● **What needs to be done**: The expected result is every entry, retyped character for character.

● **Records provided**:
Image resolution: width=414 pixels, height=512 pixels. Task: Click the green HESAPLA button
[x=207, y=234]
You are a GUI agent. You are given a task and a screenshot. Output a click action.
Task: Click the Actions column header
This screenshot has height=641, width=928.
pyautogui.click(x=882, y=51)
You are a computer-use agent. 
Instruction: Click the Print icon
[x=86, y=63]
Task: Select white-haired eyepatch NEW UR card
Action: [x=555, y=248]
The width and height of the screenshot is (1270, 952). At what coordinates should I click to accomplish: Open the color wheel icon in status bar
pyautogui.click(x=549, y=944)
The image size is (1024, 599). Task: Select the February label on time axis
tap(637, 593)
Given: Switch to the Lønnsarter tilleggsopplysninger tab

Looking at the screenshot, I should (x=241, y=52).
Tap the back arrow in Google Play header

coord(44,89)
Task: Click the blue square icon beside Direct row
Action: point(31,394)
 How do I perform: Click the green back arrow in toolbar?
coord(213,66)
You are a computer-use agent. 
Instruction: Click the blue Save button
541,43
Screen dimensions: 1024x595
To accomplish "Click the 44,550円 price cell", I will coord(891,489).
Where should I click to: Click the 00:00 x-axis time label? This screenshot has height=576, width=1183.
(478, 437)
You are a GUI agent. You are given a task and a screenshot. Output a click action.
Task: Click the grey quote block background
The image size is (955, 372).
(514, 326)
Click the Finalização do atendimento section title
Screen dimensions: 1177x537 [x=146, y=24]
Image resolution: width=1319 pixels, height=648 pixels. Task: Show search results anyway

● **Written reply**:
Image resolution: width=414 pixels, height=512 pixels. Task: Click the green HESAPLA button
[x=207, y=234]
You are a GUI agent. You are given a task and a screenshot. Output a click action.
Task: Click the Actions column header
This screenshot has height=641, width=928.
pyautogui.click(x=882, y=51)
You are a computer-use agent. 
Instruction: Click the Print icon
[x=86, y=63]
Task: Select white-haired eyepatch NEW UR card
Action: [x=555, y=248]
The width and height of the screenshot is (1270, 952). At what coordinates should I click to accomplish: Open the color wheel icon in status bar
pyautogui.click(x=549, y=944)
The image size is (1024, 599). Task: Select the February label on time axis
tap(637, 593)
Given: Switch to the Lønnsarter tilleggsopplysninger tab

Looking at the screenshot, I should (x=241, y=52).
Tap the back arrow in Google Play header

coord(44,89)
Task: Click the blue square icon beside Direct row
Action: point(31,394)
 How do I perform: Click the green back arrow in toolbar?
coord(213,66)
You are a computer-use agent. 
Instruction: Click the blue Save button
541,43
Screen dimensions: 1024x595
To accomplish "Click the 44,550円 price cell", I will coord(891,489).
Where should I click to: Click the 00:00 x-axis time label? This screenshot has height=576, width=1183.
(478, 437)
You are a GUI agent. You are given a task and a screenshot. Output a click action.
Task: Click the grey quote block background
The image size is (955, 372).
(514, 326)
Click the Finalização do atendimento section title
Screen dimensions: 1177x537 [x=146, y=24]
Image resolution: width=1319 pixels, height=648 pixels. Task: Show search results anyway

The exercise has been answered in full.